In somewhat ominous terms (Yazidi women held captive to be sold on slave markets), the same incident, presumably, has been referred to in a statement by the Iraqi MP, Vian Dakhil, which was posted on YouTube (and MEMRI TV) already on August 5.
another_liberal
(8,821 posts)Almost nothing is known for certain about this whole situation.
Bluenorthwest
(45,319 posts)Since this is a repeated practice of the OP's I'd like to say that rhetorical exploitation of people in great peril for dishonest ends is an act without honor.
another_liberal
(8,821 posts)I would like to see what you mean.
another_liberal
(8,821 posts)I don't find anything like that.
BTW: It is one and the same article. You've linked to the same twice.
Bluenorthwest
(45,319 posts)yourself. It is you who came here making an assertion that has been challenged and debunked over and over again.
Rhetorical exploitation of people in great peril for dishonest ends is an act without honor. Asking for a link a hundred times does not restore that honor.
another_liberal
(8,821 posts)The President publicly announced we were going to carry out air strikes against the Islamic State. The air strike option has also been openly discussed by the White House and the Pentagon since I.S. forces began their offensive against Kurdistan, at least a week ago.
BTW: Where did this "honor" shit come from anyway?" I don't belong to your religion or to your army, so you can wad that up right now and toss it in the circular file. Got it?
reorg
(3,317 posts)riseabove
(70 posts)supporting ground troops.
They can't win a war by themselves unless the enemy waves the white flag, which I don't see ISIS doding.
It would really be a political nightmare for Obama if we start seeing them behead and execute people in retaliation for airstrikes and he does nothing but keeps bombing and they keep beheading people.
DCBob
(24,689 posts)ERBIL, IraqHundreds more of the tens of thousands of Iraqis besieged on a northern mountainside by Islamic militants managed to escape on Saturday, guided mostly by Syrian Kurdish fighters who helped them cross the border into Syria and then back into Iraqi Kurdistan, according to relatives of those who fled.
The evacuations came as new U.S. airstrikes aimed at defending members of the Yazidi religious minority highlighted the threat posed to them by the Islamic State, also known as ISIS or ISIL.
http://online.wsj.com/articles/hundreds-of-besieged-yazidis-evacuated-in-northern-iraq-1407628728?tesla=y&mg=reno64-wsj&url=http://online.wsj.com/article/SB10001424052702303800604580082030637027898.html
Blaukraut
(5,998 posts)I watched it.
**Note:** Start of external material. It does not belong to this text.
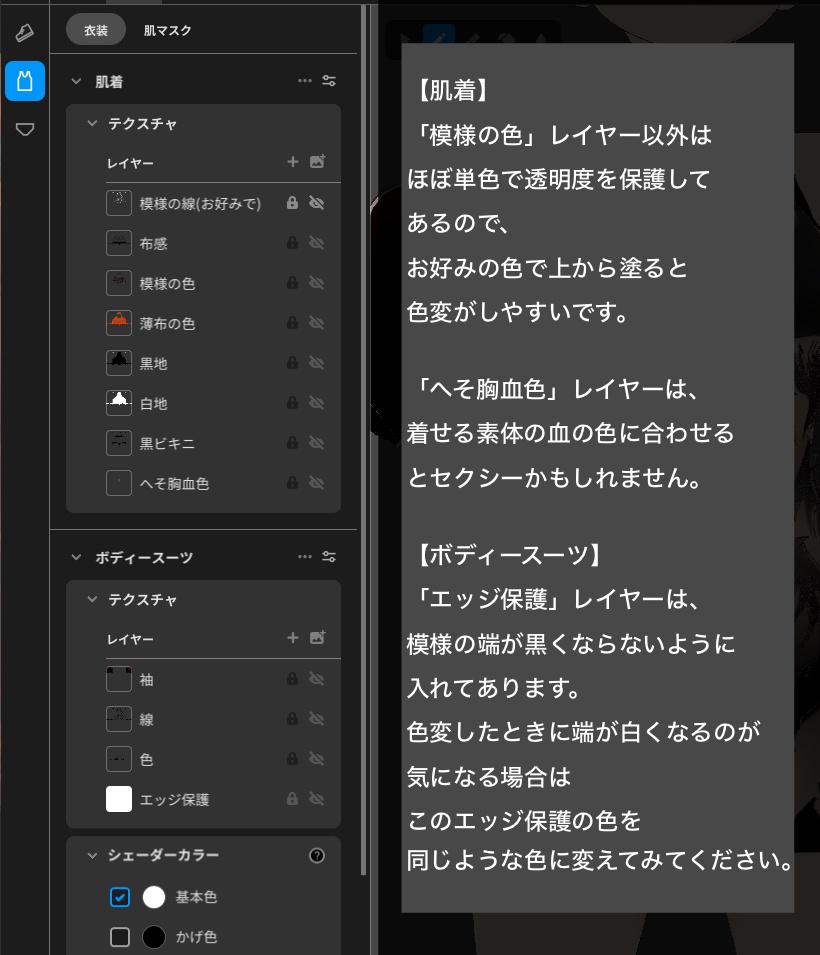Open the ボディースーツ options menu (three dots)
The image size is (820, 955).
coord(305,557)
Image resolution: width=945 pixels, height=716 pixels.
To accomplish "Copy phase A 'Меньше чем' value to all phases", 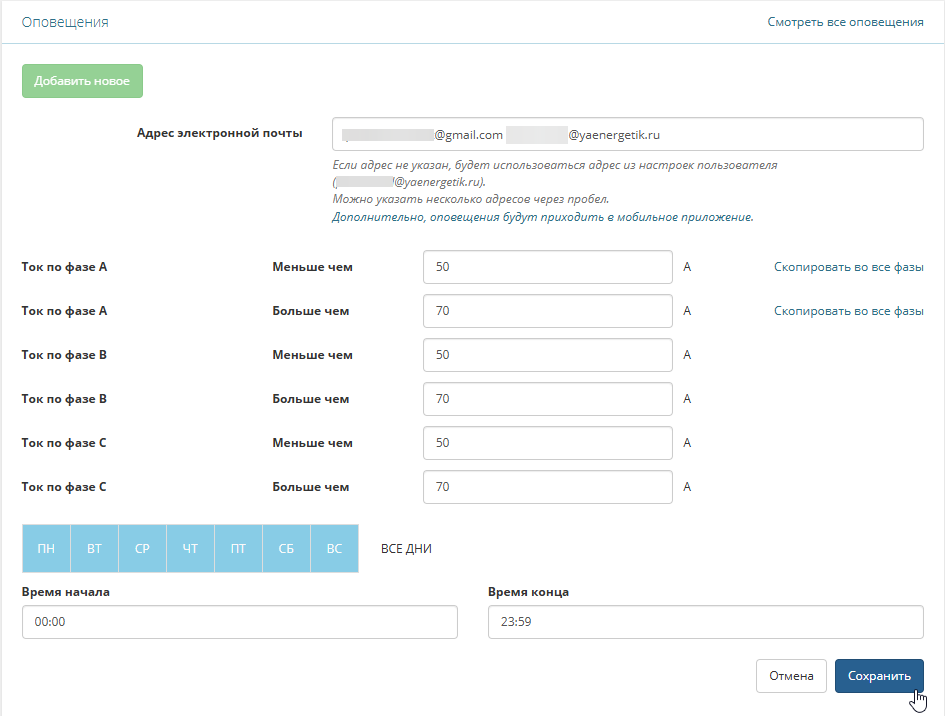I will 848,267.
So this is no retaliation. RT and ISIS would just like to make it look like it is.
another_liberal
(8,821 posts)I read can still read a little German. Have a link?
Blaukraut
(5,998 posts)This is a link from 3 days ago which talks about 300 women having been captured mere days after pushing into northwestern Iraq, causing 200,000 to flee into the nearby mountains. The capture of the women happened before any airstrikes.
http://www.gfbv.de/pressemit.php?id=4081
The news report I watched was on zdf.de, mediathek. Look for the heute journal from either Tuesday or Wednesday. You should be able to forward to the relevant section in the newscast.
another_liberal
(8,821 posts)I will see what I can make of it.
roamer65
(37,953 posts)The Iranians will have no choice. They won't want these nutbags near their border and neither would I.